| Problem statement |
Transcribe the material without any change, starting at the line that contains "You are a GUI" and stopping after the line that contains "The width and".

| Data for the task |
****************************************
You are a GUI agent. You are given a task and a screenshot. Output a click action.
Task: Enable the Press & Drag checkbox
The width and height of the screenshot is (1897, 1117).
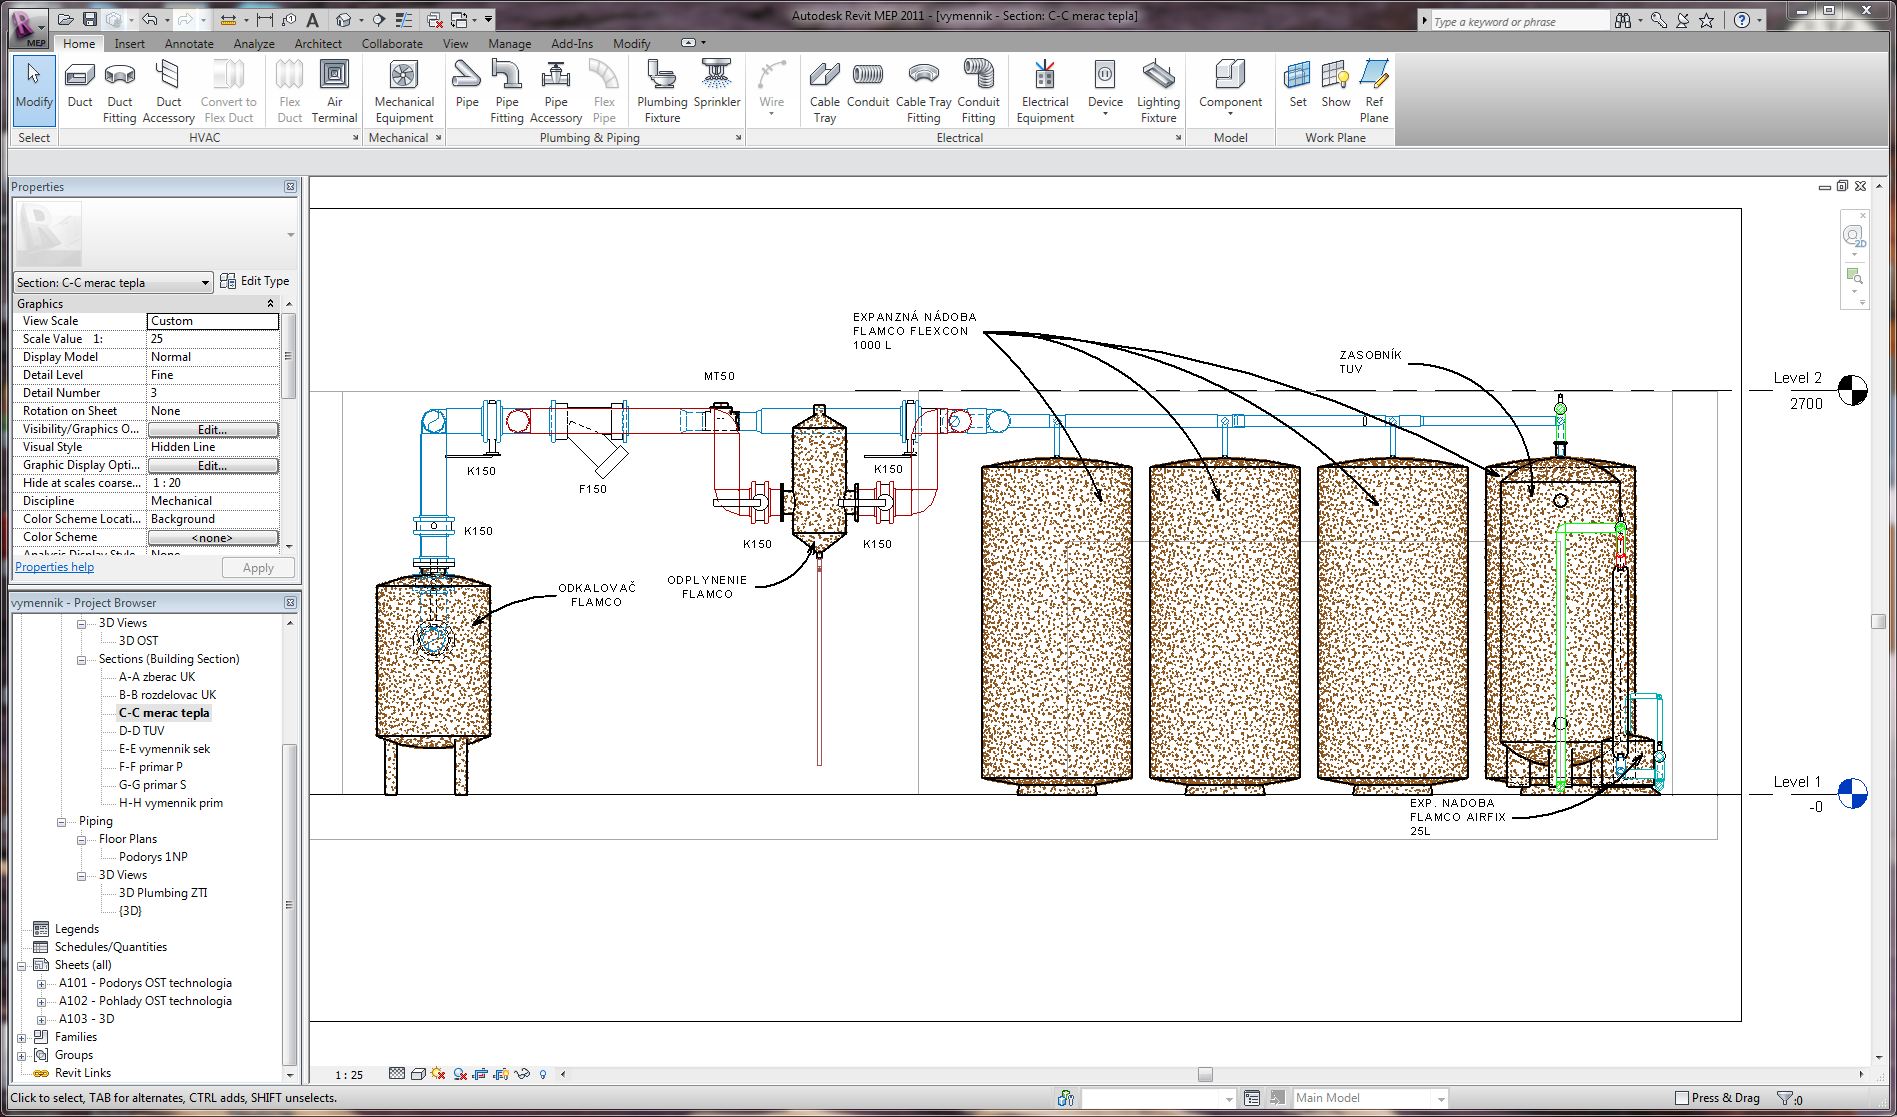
****************************************
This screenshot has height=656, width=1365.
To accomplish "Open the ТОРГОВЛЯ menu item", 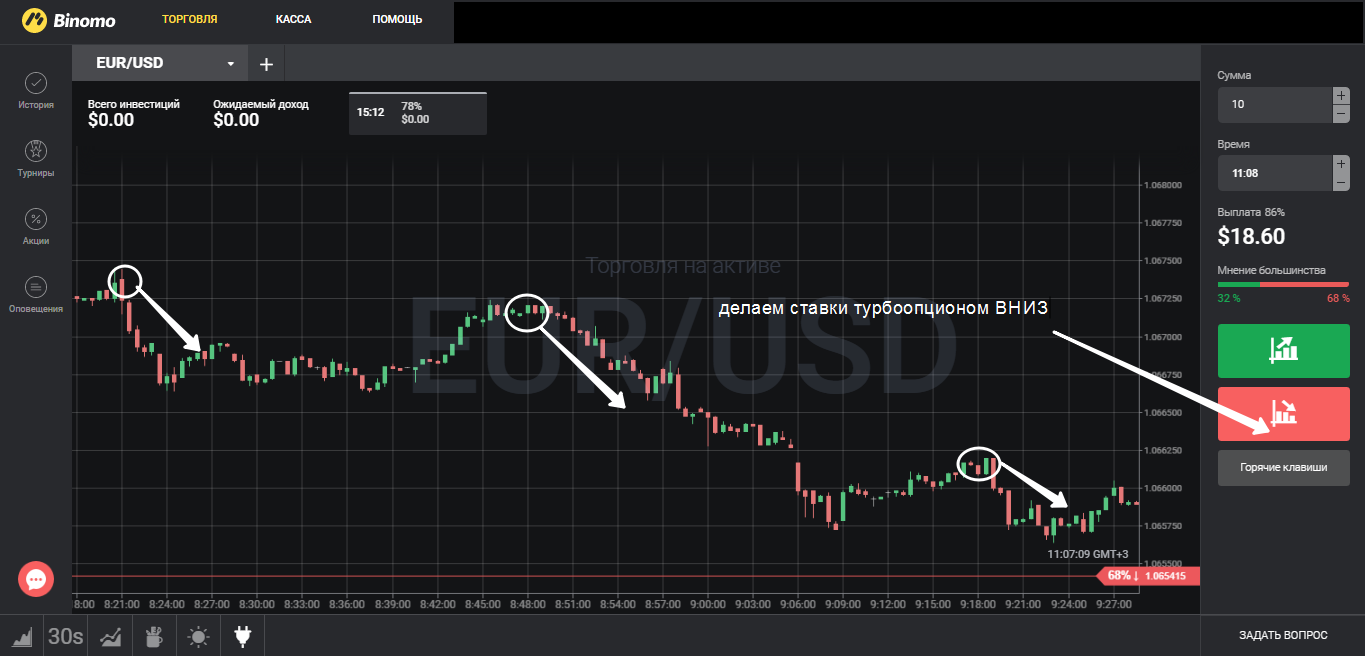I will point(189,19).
****************************************
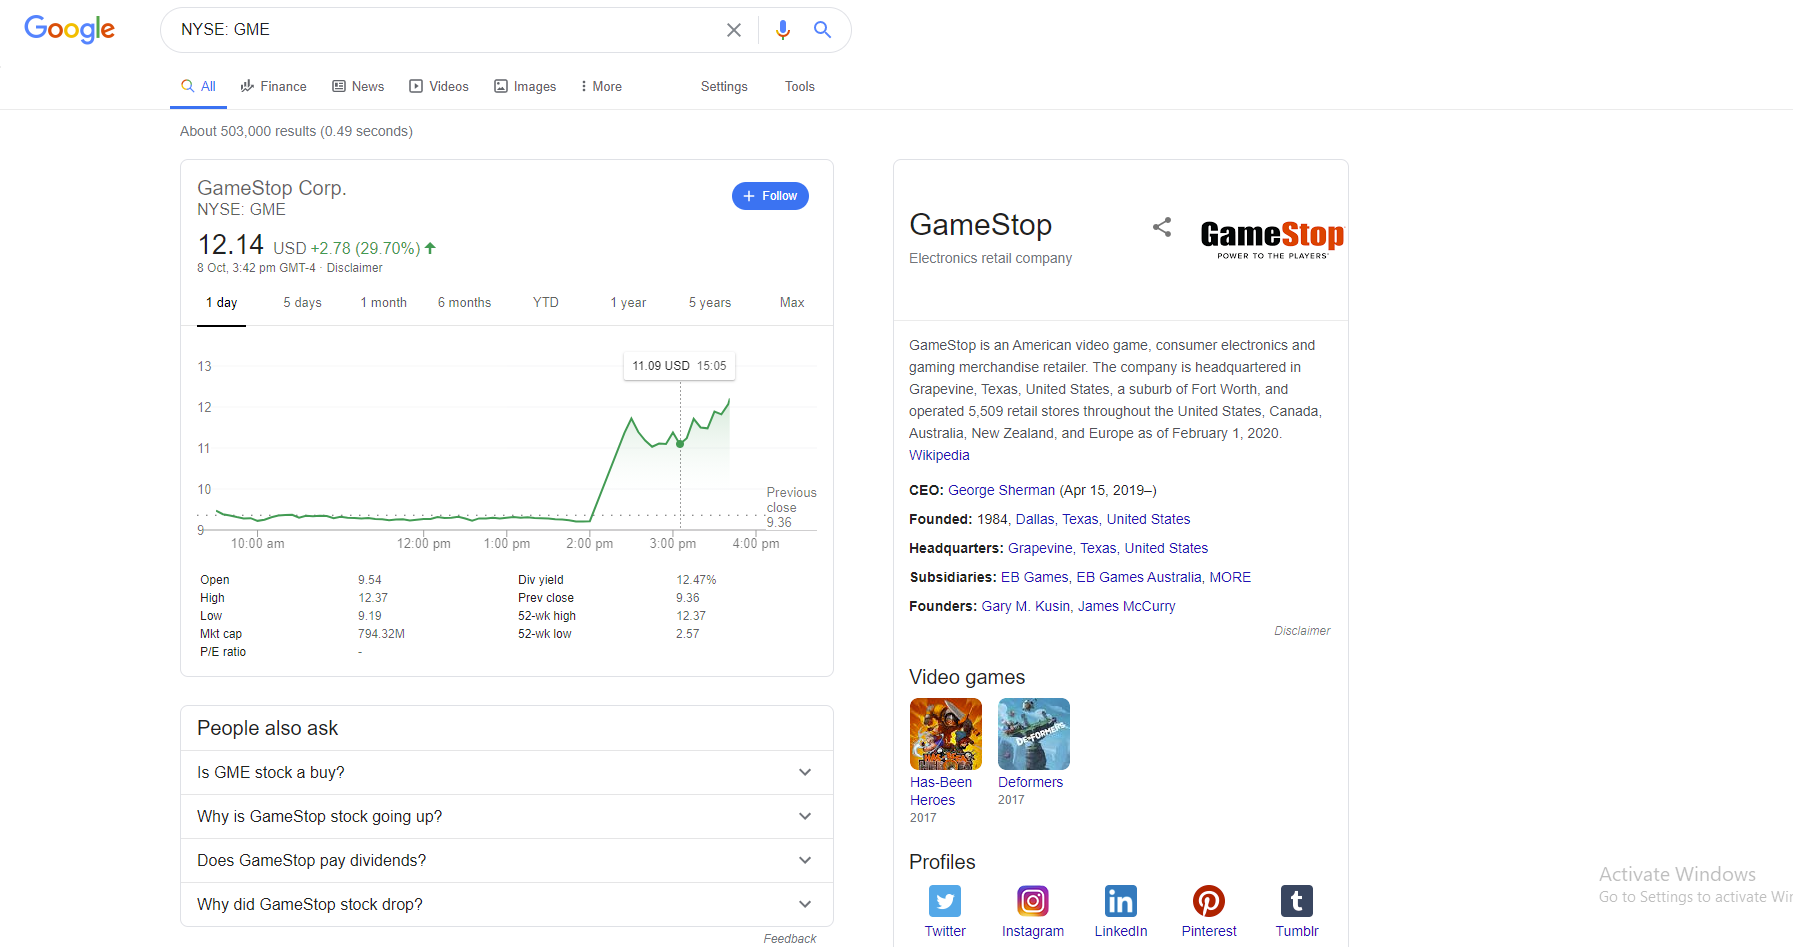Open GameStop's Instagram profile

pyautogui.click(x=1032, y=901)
****************************************
| Result below |
You are a GUI agent. You are given a task and a screenshot. Output a click action.
Task: Enable the Press & Drag checkbox
The width and height of the screenshot is (1897, 1117).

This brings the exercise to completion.